■ GIVEN REQUEST: Update the rows from the line with "Clear the Tipe selection with X icon" up to and including the line with "(x=409, y=228)" by replacing "Polynomial order" with "Filter order" and leaving everything else unchanged. Omit the pictures from your answer.

■ DATA TO PROCESS:
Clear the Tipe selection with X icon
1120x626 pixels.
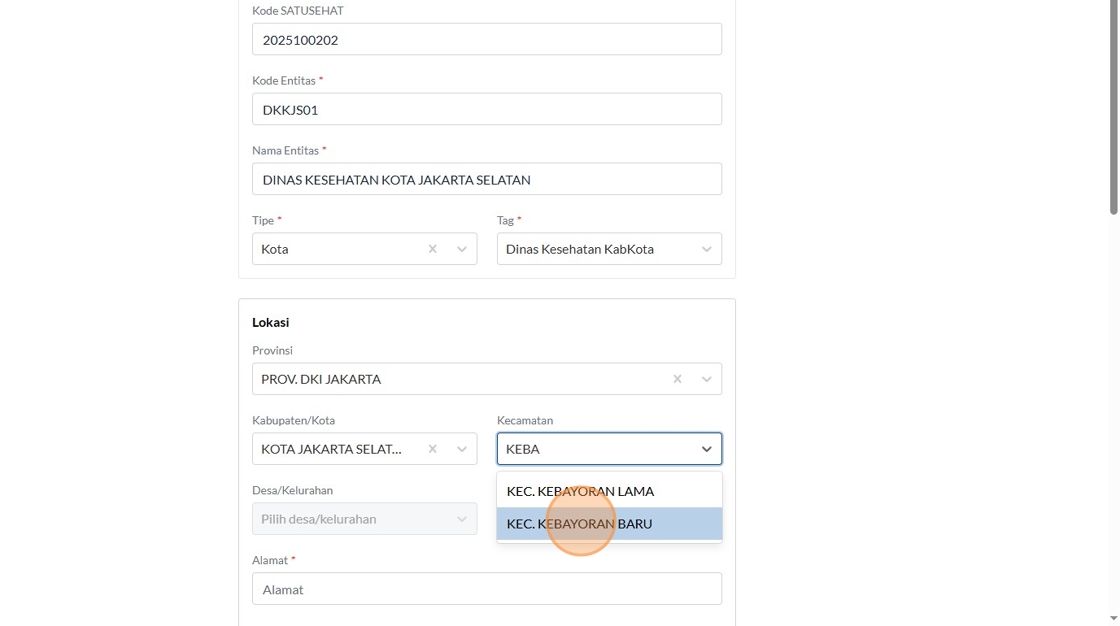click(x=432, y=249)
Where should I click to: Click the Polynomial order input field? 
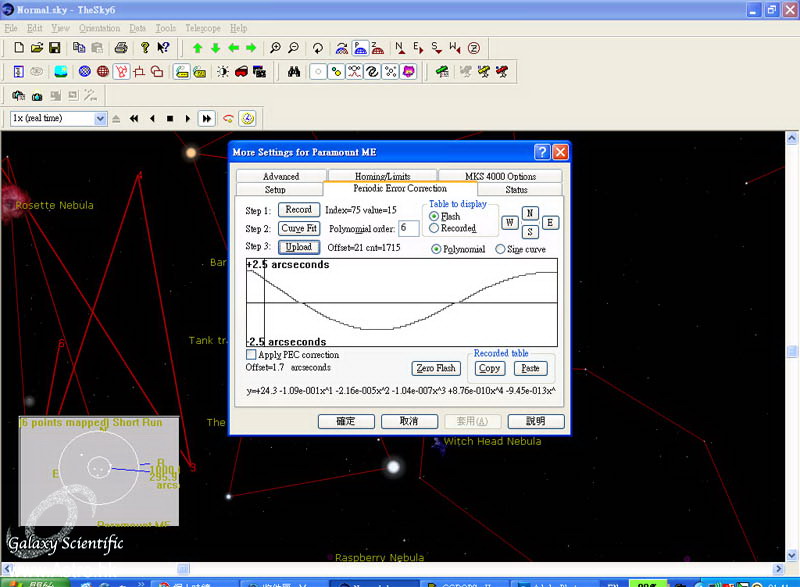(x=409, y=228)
* * *
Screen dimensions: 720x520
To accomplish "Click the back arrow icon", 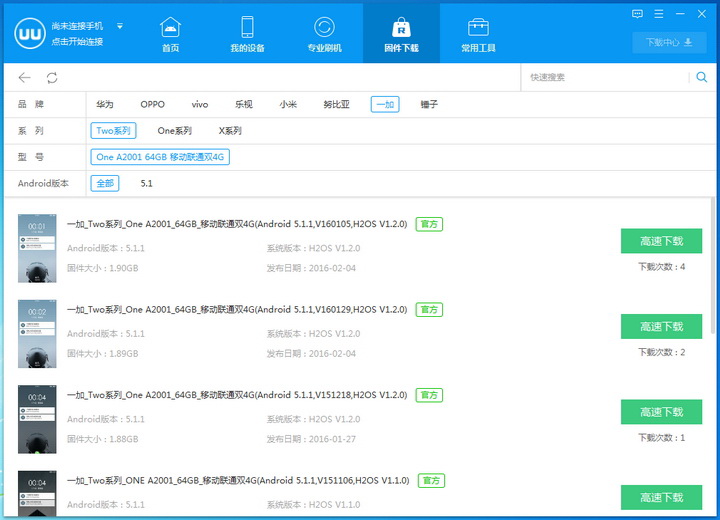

■ COMPLETED EXERCISE:
Clear the Tipe selection with X icon
1120x626 pixels.
click(x=432, y=249)
Where should I click to: Click the Filter order input field? 
(x=409, y=228)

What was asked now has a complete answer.